Disputed Land by Tim Pears

Oxford author Pears is on top form in this powerful coming-of-age story, narrated by middle-aged Theo, looking back at his teenage years, and a rare family Christmas with his grandparents in an old house on the Welsh borders.

Theo’s parents are Oxford academics and accuse him of talking Cherwell School ‘gansta’ lingo, but in fact he has inherited their genes and is a thinker rather than a doer, a careful observer of the adult world.

His mother is a university head of department, while his father works ‘up the hill’ as a humble lecturer at Oxford Brookes.

Grandma is difficult at the best of times (Theo’s parents have a sort-of-argument in the car on the way through the Cotswolds about why they have agreed to spend Christmas with her). When they arrive, she flies off the handle more erratically than ever, with diatribes about how humans are ruining the planet. Her environmental worries are well-grounded, but the reader guesses that something more is amiss, long before 13-year-old Theo does.

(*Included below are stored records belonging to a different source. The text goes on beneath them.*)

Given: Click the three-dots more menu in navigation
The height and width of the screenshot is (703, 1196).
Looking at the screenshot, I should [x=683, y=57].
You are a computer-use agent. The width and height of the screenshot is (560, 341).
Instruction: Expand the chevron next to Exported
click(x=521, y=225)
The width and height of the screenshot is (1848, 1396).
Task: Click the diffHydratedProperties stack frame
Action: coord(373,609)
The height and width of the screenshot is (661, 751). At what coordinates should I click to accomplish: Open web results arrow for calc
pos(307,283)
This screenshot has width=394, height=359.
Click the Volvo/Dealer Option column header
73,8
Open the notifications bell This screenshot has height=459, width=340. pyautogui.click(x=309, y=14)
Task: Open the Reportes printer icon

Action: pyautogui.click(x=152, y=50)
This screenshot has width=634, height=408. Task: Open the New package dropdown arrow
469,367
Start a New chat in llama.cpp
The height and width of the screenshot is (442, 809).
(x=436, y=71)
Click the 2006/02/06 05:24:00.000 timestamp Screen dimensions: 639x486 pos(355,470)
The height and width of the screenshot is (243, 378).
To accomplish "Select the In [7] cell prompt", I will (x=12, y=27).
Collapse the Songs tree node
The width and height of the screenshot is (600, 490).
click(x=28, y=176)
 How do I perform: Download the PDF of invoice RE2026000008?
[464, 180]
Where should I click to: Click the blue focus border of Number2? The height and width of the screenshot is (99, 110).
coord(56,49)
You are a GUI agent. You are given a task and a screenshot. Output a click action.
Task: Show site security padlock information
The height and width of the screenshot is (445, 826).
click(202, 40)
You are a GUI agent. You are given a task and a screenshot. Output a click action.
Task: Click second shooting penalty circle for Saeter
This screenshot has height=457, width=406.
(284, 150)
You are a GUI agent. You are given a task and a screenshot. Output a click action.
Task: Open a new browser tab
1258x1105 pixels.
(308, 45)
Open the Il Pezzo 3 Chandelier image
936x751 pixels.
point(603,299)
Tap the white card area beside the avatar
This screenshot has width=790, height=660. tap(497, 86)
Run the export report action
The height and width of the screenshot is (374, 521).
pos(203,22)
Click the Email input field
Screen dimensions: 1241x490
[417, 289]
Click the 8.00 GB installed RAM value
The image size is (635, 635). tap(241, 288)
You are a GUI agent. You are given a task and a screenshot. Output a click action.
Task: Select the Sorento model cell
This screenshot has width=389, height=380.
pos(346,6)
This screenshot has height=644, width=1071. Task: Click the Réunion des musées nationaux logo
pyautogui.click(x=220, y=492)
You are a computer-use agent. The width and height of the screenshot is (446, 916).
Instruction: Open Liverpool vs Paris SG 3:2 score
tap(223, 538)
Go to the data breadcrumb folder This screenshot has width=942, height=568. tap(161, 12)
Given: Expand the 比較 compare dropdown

We are not disappointed as Pears cleverly unravels a web of family conflicts during a Christmas from hell.

Theo looks back at his teenage self from a future dystopian world in environmental ruin, measuring the lives of his father, his entrepreneurial uncle and lesbian aunt as he ponders the course of his own. Would it have been better to be a man of action, to have tried to avert climate disaster?

My favourite characters from a strong comic cast are Theo’s technology-obsessed twin cousins, Xan and Baz. Another cousin, Holly, is arty and loves photography. Xan says he does, too. “Who do you like?” he is asked.

“Kodak,” Xan replies. Baz prefers Agfa, and the twins happily swap technical information before finally deciding that Cibachrome is best.